### GOAL 1
In the obstacle-square editorial, retype everything from "The website does" down to "at most $B$.".
### GOAL 2
In the obstacle-square editorial, which file is the problem statement rendered from?
** START SELECTED PASSAGE **
The website does not replace those files with hand-maintained HTML. It reads the copied source tree during the build and exposes the exact files below.

Problem Statement

Rendered from the "Problem Statement" section inside solution.tex because this entry has no separate statement file.

Given an $R \times C$ grid with $P$ rectangular obstacles (each with a removal cost) and a budget $B$, find the largest side length $s$ of an axis-aligned square that can be placed on the grid such that the total cost of overlapping obstacles is at most $B$.

Editorial

Rendered from the copied solution.tex file. The original TeX source remains available below.

Solution

Binary Search on Side Length

Lemma (Monotonicity).

If a square of side $s$ can be placed with cost $\le B$, then any square of side $s' < s$ can be placed at the same position with cost $\le B$ (it overlaps a subset of the same obstacles). This justifies binary search on $s$.
** END SELECTED PASSAGE **
** START DATA SHOWN **
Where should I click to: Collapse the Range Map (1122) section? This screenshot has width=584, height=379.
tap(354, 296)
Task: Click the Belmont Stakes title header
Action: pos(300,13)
** END DATA SHOWN **
### COMPLETE ANSWER 1
The website does not replace those files with hand-maintained HTML. It reads the copied source tree during the build and exposes the exact files below.

Problem Statement

Rendered from the "Problem Statement" section inside solution.tex because this entry has no separate statement file.

Given an $R \times C$ grid with $P$ rectangular obstacles (each with a removal cost) and a budget $B$, find the largest side length $s$ of an axis-aligned square that can be placed on the grid such that the total cost of overlapping obstacles is at most $B$.

### COMPLETE ANSWER 2
The "Problem Statement" section inside solution.tex.